PROVIDED DATA –
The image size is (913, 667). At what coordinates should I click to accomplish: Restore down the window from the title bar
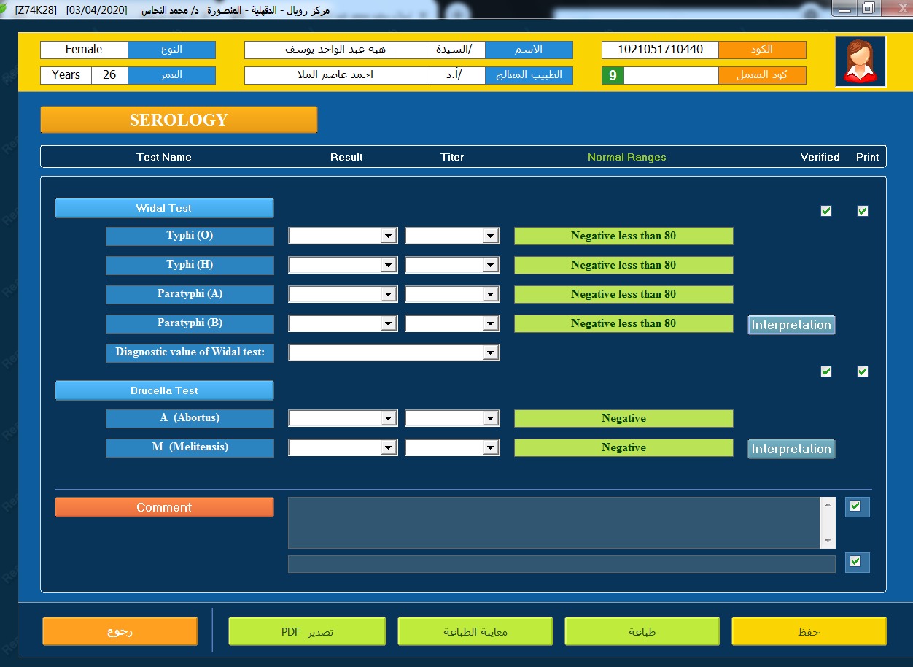point(868,9)
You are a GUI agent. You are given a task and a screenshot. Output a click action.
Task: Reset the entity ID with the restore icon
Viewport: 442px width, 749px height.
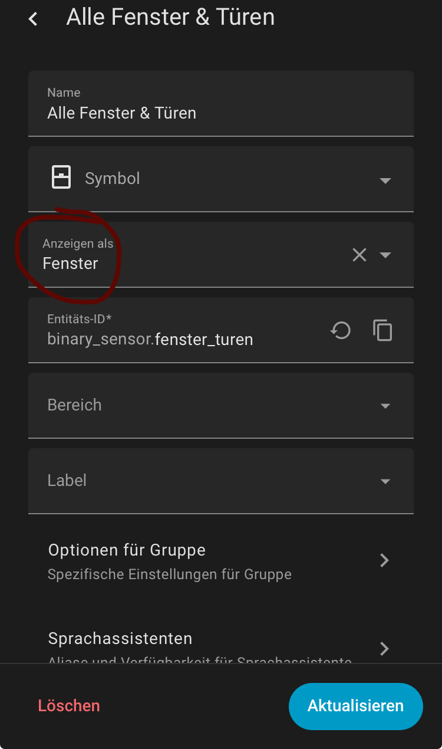point(341,330)
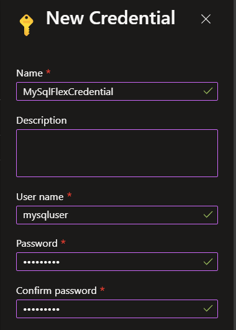Focus the Name field containing MySqlFlexCredential
The width and height of the screenshot is (236, 330).
pyautogui.click(x=117, y=91)
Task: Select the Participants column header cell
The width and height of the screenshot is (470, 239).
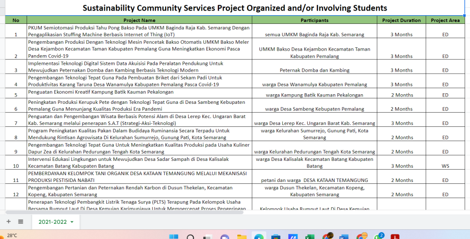Action: [314, 20]
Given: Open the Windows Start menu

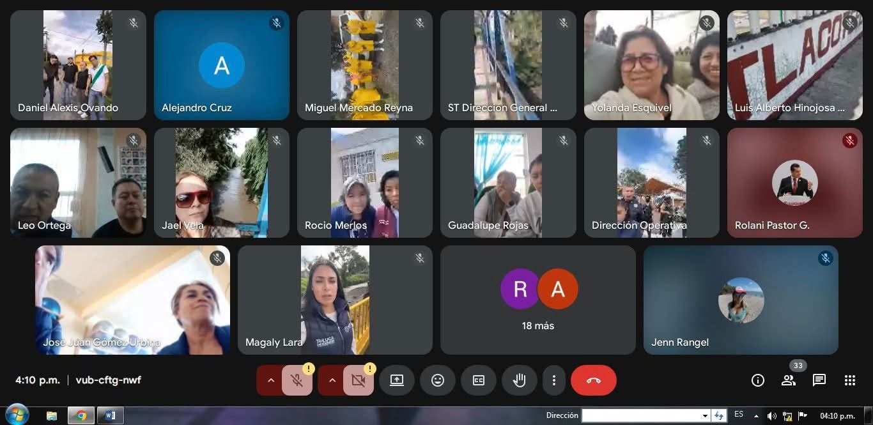Looking at the screenshot, I should coord(17,415).
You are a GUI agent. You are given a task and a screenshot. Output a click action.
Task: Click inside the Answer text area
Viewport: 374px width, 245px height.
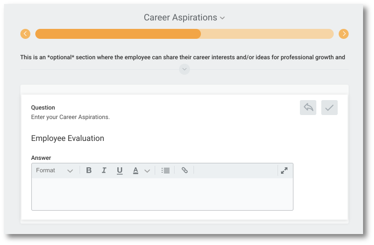162,194
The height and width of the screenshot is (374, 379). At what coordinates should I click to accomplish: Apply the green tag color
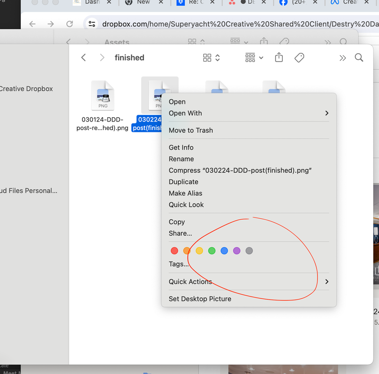212,251
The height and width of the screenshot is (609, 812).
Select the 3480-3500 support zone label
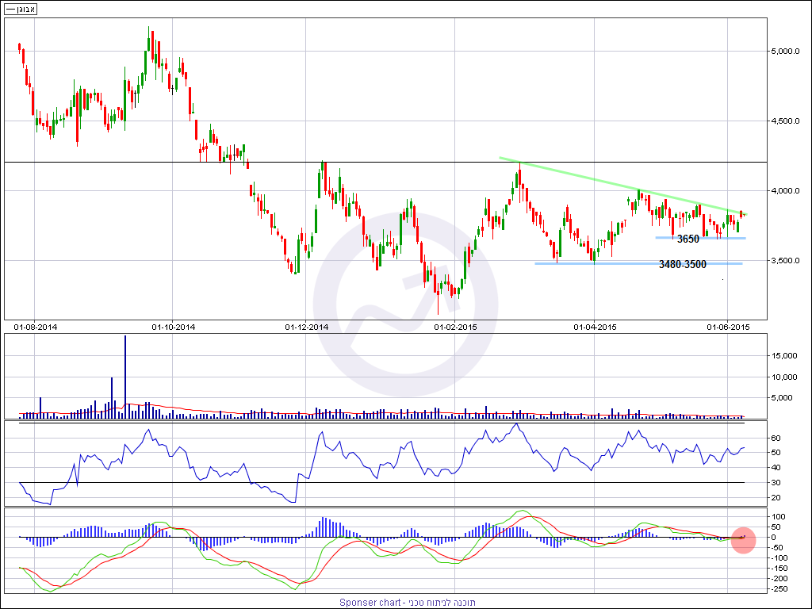682,264
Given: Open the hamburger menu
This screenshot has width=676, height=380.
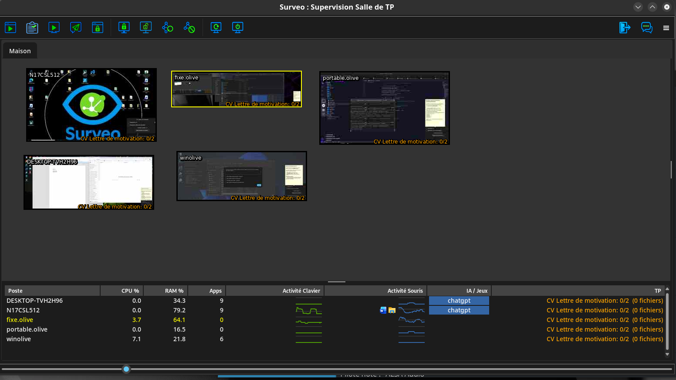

GIVEN PROBLEM –
Pull every line of text out of the data above, word for word, and leave the pictures out of your answer.

EXERCISE SOLUTION –
The image size is (913, 667). At what coordinates should I click to accomplish: Restore down the window from the title bar
point(868,9)
You are a GUI agent. You are given a task and a screenshot. Output a click action.
Task: Reset the entity ID with the restore icon
Viewport: 442px width, 749px height.
point(341,330)
Focus the Name field containing MySqlFlexCredential
The width and height of the screenshot is (236, 330).
pyautogui.click(x=117, y=91)
Task: Select the Participants column header cell
The width and height of the screenshot is (470, 239).
Action: [314, 20]
Given: Open the Windows Start menu

Looking at the screenshot, I should coord(17,415).
You are a GUI agent. You are given a task and a screenshot. Output a click action.
Task: Click inside the Answer text area
Viewport: 374px width, 245px height.
162,194
The height and width of the screenshot is (374, 379). At what coordinates should I click to accomplish: Apply the green tag color
212,251
The height and width of the screenshot is (609, 812).
Select the 3480-3500 support zone label
682,264
Given: Open the hamburger menu
This screenshot has width=676, height=380.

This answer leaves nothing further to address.